# Prompt
State the number of lines in these records holding "computer". Say nothing more.

──────

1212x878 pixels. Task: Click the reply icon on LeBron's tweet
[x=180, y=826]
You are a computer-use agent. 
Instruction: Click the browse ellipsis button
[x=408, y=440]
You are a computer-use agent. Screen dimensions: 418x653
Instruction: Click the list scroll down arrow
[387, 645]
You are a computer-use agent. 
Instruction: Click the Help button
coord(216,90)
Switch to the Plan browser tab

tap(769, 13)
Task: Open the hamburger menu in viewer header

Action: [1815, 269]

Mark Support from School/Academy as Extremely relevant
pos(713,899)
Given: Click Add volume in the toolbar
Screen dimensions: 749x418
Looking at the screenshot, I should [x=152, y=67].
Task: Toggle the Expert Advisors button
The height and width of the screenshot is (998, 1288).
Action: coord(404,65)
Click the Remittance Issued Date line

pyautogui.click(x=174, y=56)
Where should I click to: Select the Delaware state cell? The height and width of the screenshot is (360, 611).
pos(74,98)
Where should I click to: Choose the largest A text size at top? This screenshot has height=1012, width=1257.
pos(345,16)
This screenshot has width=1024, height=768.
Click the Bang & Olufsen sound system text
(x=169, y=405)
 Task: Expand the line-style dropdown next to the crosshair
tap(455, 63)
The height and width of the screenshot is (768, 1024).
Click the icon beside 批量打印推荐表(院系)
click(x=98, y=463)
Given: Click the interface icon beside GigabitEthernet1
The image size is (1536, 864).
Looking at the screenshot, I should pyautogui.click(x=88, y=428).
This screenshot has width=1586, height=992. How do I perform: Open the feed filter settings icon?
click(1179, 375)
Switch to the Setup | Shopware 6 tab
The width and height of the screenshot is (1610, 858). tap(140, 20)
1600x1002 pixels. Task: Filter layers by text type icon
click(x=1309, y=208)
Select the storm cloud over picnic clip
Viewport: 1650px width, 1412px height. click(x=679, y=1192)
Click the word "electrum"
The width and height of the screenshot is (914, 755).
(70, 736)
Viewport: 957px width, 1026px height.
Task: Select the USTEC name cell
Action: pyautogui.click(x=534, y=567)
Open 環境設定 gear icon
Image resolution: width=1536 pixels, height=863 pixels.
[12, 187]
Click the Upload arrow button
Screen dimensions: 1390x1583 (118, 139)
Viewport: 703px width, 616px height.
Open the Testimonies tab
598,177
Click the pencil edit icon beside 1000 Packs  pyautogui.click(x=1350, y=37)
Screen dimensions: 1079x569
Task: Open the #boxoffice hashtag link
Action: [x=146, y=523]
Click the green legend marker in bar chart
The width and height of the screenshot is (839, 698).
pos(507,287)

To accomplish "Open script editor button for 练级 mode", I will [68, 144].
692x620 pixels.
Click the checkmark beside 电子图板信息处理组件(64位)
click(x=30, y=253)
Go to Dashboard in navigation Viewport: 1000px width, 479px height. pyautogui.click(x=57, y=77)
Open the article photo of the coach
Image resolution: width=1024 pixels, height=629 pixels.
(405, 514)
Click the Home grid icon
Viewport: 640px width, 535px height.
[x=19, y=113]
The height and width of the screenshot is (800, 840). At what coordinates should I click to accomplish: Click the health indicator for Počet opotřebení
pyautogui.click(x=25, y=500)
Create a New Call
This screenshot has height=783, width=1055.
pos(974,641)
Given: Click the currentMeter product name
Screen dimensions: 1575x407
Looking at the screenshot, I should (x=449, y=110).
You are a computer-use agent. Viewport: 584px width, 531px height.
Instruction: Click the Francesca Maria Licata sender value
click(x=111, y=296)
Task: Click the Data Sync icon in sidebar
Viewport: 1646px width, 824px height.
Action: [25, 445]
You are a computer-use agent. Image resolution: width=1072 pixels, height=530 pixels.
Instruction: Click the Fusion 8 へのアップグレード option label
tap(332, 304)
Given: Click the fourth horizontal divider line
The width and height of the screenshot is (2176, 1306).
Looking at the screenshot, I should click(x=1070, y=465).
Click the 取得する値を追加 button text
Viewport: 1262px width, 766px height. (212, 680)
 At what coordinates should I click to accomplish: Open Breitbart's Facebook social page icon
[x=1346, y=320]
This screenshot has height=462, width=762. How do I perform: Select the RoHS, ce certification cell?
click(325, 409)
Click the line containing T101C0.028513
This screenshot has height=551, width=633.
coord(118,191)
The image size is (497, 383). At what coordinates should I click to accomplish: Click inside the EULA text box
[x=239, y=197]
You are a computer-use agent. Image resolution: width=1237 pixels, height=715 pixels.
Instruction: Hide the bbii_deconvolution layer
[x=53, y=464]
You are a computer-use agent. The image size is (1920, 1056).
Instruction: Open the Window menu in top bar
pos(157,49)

──────

# Solution
7